The ongoing cost-of-living crisis is in part due to supply chain disruptions caused by the pandemic. Real term wages are falling and are unlikely to recover any time soon, with economists predicting a drawn-out recession.
Now, an emerging ‘twindemic’ of flu and COVID-19 is bringing our NHS to its knees, with our nurses and junior doctors left demoralised and planning to strike in the coming months.
During the Tory leadership debates, we heard Liz Truss confidently claim that COVID-19 would be a “once-in-a-hundred years” event. Not content with being wrong about everything else, she is wrong about pandemics too. The last few decades have seen HIV, SARS, avian flu, swine flu, MERS, Ebola, COVID-19 and monkeypox emerge, and experts expect epidemics and pandemics to become more frequent due to climate change.
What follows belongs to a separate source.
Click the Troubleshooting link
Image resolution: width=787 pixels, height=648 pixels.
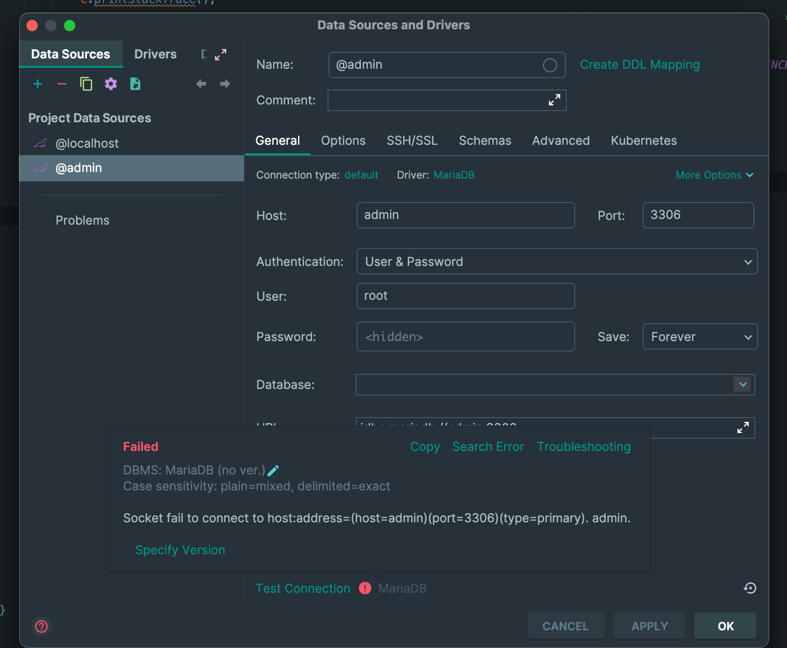(x=584, y=447)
Compared to COVID-19, future pandemic viruses could be deadlier and spread more quickly, devastating our public services, hurting the most vulnerable in our communities and causing inequality to deepen further.
COVID-19 was not ‘unpredictable’. Pandemics have been at the top of the National Risk Register since 2008, but Tory ‘sticking plaster’ politics left Britain unprepared for COVID-19. The next Labour government can do better.
As Keir Starmer promises to replace Tory chaos with economic stability, Labour has set out an Industrial Strategy which aims to improve resilience to extreme risks like pandemics. In line with this thinking, Scientists for Labour, alongside Labour for the Long Term, have released a CLP motion and policy report calling on Labour to direct a proportion of the promised increase in research and development (R&D) spending towards innovations which could secure our communities against pandemics.
Targeted investment in pandemic preparedness R&D could allow us to more quickly detect new viruses and develop better treatments and vaccines, reducing pressures on frontline staff in our NHS. Better pandemic preparedness could also limit the need for lockdowns and prevent inflationary supply chain disruptions, preventing inequalities from widening further.
In the USA, like on climate change, the Biden Administration is showing great ambition on pandemic preparedness R&D, aiming to spend £52 billion across 5 years. The next Labour government should similarly match its ambitions on pandemic preparedness to its ambitions on climate change, to protect our public services and deliver a fairer future for Britain’s working people.